Netanyahu revoca veto y abre el Santo Sepulcro tras polémica en Domingo de Ramos
El primer ministro de Israel, Benjamín Netanyahu, ordenó permitir el acceso inmediato al cardenal Pierbattista Pizzaballa a la Iglesia del Santo Sepulcro, tras una polémica decisión que impidió celebrar la misa del Domingo de Ramos. Este bloqueo en plena Semana Santa desató fuertes críticas a nivel internacional, poniendo en evidencia las tensiones religiosas en la región.
Incidente histórico en un sitio sagrado
El incidente ocurrió en la Iglesia del Santo Sepulcro, uno de los lugares más sagrados del cristianismo, donde por primera vez en siglos se impidió a autoridades religiosas encabezar la celebración del inicio de la Semana Santa. La restricción fue aplicada por la policía israelí bajo argumentos de seguridad, lo que generó reacciones inmediatas en la comunidad internacional.
La jefa de la diplomacia de la Unión Europea, Kaja Kallas, calificó el hecho como una "violación de la libertad religiosa", postura respaldada por países como Italia, Francia y España. Este episodio marcó un precedente preocupante en la gestión de los espacios religiosos en Jerusalén.
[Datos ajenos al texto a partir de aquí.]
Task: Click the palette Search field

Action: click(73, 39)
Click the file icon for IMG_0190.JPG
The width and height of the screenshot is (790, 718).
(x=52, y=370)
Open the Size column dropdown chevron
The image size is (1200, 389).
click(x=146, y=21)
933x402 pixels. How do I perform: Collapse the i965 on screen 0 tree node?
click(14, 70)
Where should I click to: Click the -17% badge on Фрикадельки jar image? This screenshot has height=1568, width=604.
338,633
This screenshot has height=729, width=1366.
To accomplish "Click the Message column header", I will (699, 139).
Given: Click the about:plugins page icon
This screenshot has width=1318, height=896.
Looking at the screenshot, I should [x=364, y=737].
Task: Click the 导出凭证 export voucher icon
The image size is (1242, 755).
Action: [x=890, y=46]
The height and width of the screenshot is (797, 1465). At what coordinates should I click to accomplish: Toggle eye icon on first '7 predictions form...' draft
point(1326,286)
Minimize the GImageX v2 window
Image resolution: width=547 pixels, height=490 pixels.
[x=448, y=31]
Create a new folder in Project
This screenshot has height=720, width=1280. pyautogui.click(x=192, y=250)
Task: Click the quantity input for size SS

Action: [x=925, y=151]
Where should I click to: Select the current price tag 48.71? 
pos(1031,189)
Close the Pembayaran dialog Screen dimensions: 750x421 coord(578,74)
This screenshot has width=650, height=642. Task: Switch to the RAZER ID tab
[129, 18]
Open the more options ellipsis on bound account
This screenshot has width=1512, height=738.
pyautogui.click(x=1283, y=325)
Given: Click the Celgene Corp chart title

Justificación de Netanyahu y contexto de tensión
A través de redes sociales, Netanyahu explicó que la decisión se tomó en medio de una escalada de tensión en Jerusalén, tras ataques con misiles atribuidos a Irán. Según el mandatario, fragmentos de proyectiles impactaron cerca de la basílica, lo que llevó a solicitar temporalmente a fieles de distintas religiones evitar acudir a sitios sagrados.
El primer ministro sostuvo que la medida buscaba proteger a los asistentes, aunque reconoció la preocupación generada por impedir la ceremonia religiosa. Sin embargo, esta justificación no fue suficiente para calmar las críticas, especialmente del Patriarcado Latino de Jerusalén, que denunció previamente que la prohibición marcó un hecho inédito al impedir una celebración central del calendario católico.
Reversión de la medida y acceso garantizado
Tras conocer el caso, Netanyahu instruyó a las autoridades permitir el ingreso sin restricciones al cardenal. Con esta decisión, el gobierno israelí busca revertir la polémica y garantizar que el patriarca pueda encabezar los servicios religiosos. Esta acción rápida intenta mitigar el daño a las relaciones internacionales y restaurar la normalidad en los ritos de Semana Santa.
Tensión religiosa en medio del conflicto regional
El hecho ocurre en un contexto de conflicto creciente en Oriente Medio, donde los ataques han elevado la preocupación por la seguridad en sitios clave de Jerusalén. La tensión religiosa se suma a las ya existentes disputas geopolíticas, creando un escenario complejo para la coexistencia pacífica en la región.
En resumen, este episodio subraya los desafíos de balancear seguridad y libertad religiosa en zonas de alto conflicto, con repercusiones que trascienden fronteras y afectan la diplomacia global.